He can view magnified text in several different ways: on the full screen, split it horizontally or vertically (so that half the document is regular size, half is magnified), magnify a three-inch square, or magnify a two-inch square of copy around the cursor that moves wherever the cursor does on the screen.

This version of Zoomtext also has a voice feature, "which doesn't approach the capabilities of JAWS, but comes in handy. I can listen to my e-mail while I eat my lunch!" says Monte.

Monte also uses a closed-circuit television (CCTV) for printed and hand-written documents: he slides the document under the magnifier and looks at the enlarged image on the TV screen. "Sighted workers use it too, to read the final print on some of the reports we get," he notes.

Lillian, a part-time CSR at the Calgary Call Centre, also uses Zoomtext and a CCTV to help make documents more readable. "It's easily turned on or off, so someone working a different shift can still use my PC," she says

Lillian says the helpful attitude of her colleagues has also been a big help. "My team leader enlarges hard copy documents for me.
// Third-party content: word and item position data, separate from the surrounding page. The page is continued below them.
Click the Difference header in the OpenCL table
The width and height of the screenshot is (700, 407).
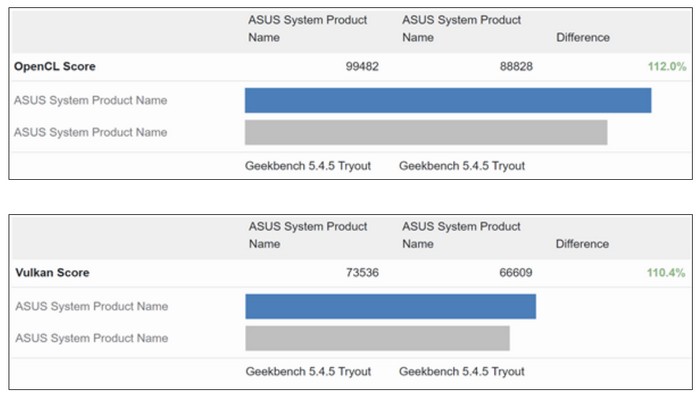click(583, 38)
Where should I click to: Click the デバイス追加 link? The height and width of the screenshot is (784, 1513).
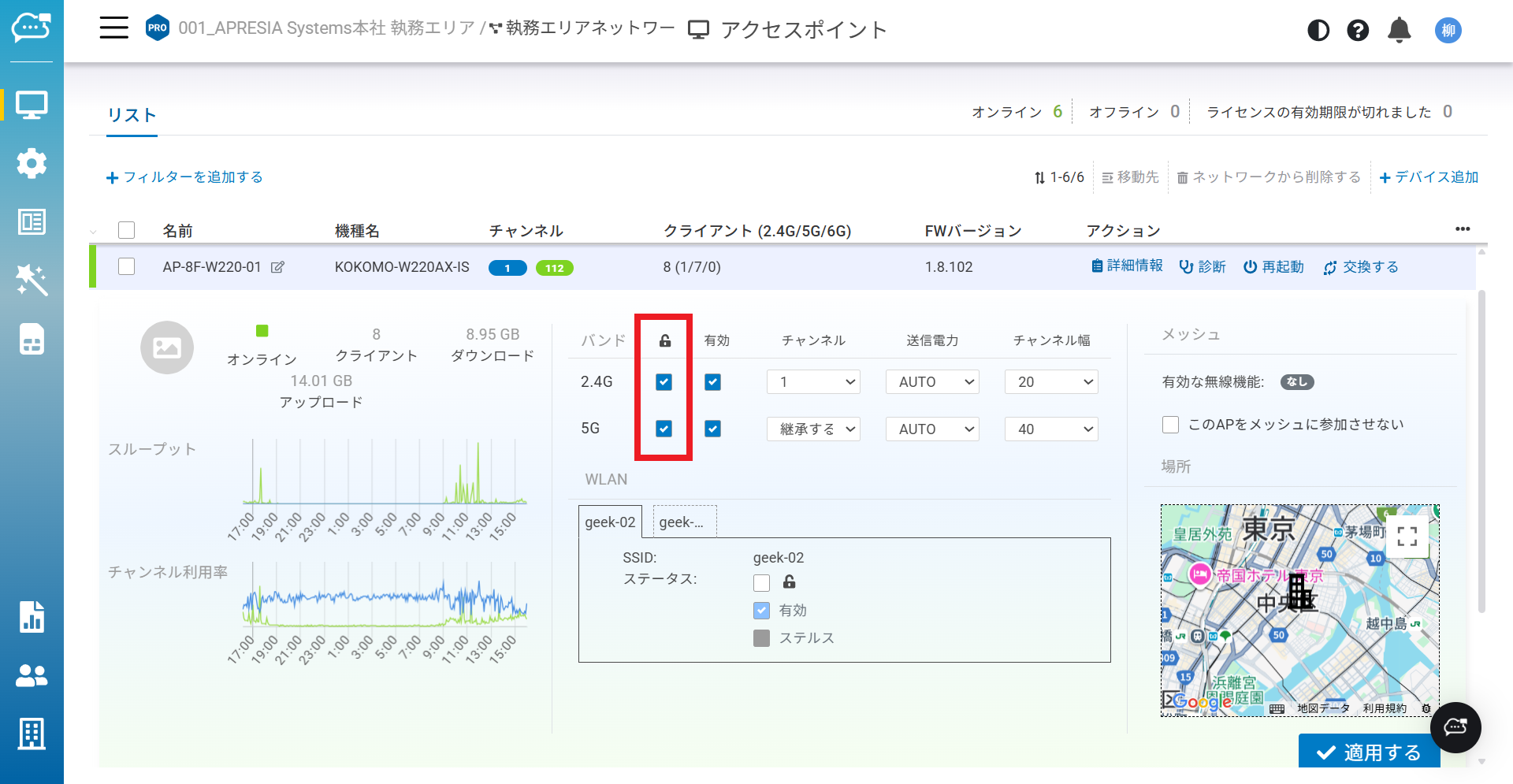click(x=1429, y=177)
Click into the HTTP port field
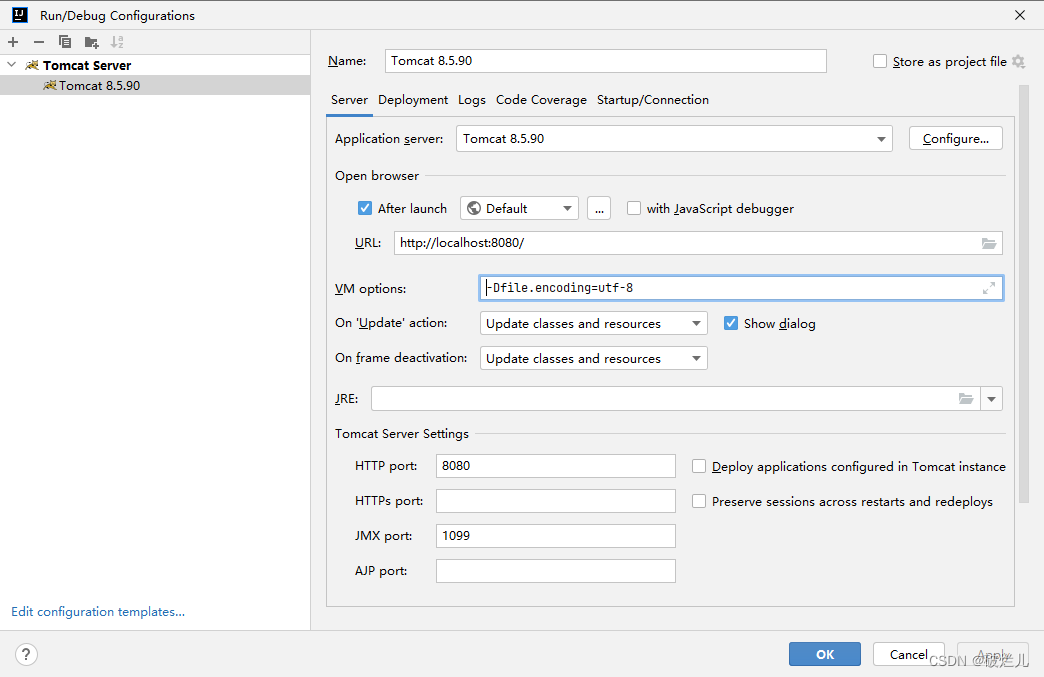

I also have a reading buddy. Once or twice a week, we'll walk around the bulletin boards, and my buddy reads the items posted there to me."

Good, but not perfect yet

While adaptive technology is a great enabler, it still has some limitations, notes Ed Kondracki, Manager, Diversity and Employee Relations at Scotiabank's Human Resources department in Toronto.

"Everyone is unique, and has different abilities and requirements," Ed says, "Two-way communication, creativity and working closely with the individual who has a disability are keys to success. A person's needs may change. And the technology that's available keeps evolving, too."

"That's why it's also equally important for people to communicate their needs and the organisation to provide on-going follow-up and support," he adds.

"I think Scotiabank is well ahead of a lot of companies on this issue - and is definitely moving forward in the right direction," says Greg.